Raised in Cairo, Illinois, Jackson sang in church each Sunday and moved to New York when he was 17. He graduated from the American Musical and Dramatic Academy, studying acting and musical theater. He also taught himself piano, having spurned lessons as a kid. "I was going to be a St. Louis Cardinal. I didn't have time to play piano," he explains.

He got a gig right out of college in 1995 – the off-Broadway revue "Time and the Wind" – and never stopped working. He has played Simba in "The Lion King," Benny in "In the Heights," and Delray in "Memphis." Jackson most recently performed "Diga Diga Doo" in "After Midnight" and Derek Jeter in "Bronx Bombers."

He is also a composer and songwriter for the "The Electric Company" and "Sesame Street," writing the music for the touching song "I Love My Hair" for a white father of an African-American child, and the lyrics for "What I Am," a fun song featuring will.i.am and puppets.

"I've never wanted to do just one thing," he says. "I don't have an attention span for that. I can focus really well on one thing – what's in front of me."

He and his wife, Veronica Vazquez-Jackson, who starred in "Selena Forever," are the parents of a 9-year-old boy and a 4-year-old girl. In his spare time – if he has any – Jackson is also a member of the improv hip-hop act Freestyle Love Supreme.

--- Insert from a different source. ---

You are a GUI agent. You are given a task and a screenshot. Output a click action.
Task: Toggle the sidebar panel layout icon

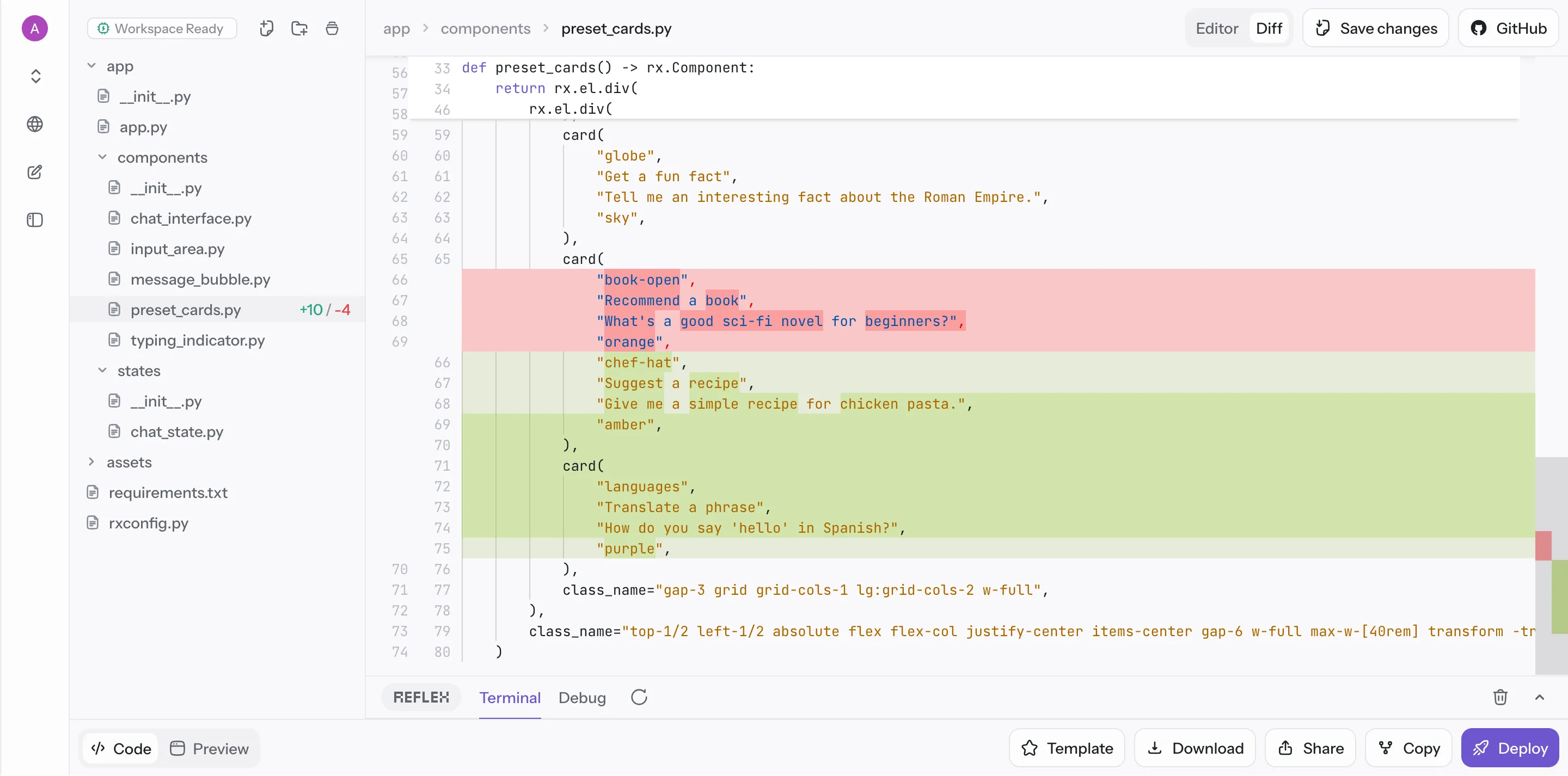coord(35,220)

The group, which creates impromptu rap songs often from single-word audience suggestions, also includes "In the Heights" composer Lin-Manuel Miranda and new Tony winner James Monroe Iglehart of "Aladdin." Cable TV outlet Pivot has ordered 10 episodes of their concerts.

"Not to overstate what we're doing – because we're just a bunch of dudes being stupid onstage – but it really is the essence of the creative process," he says. "You come in with nothing. It's like a freehand drawing."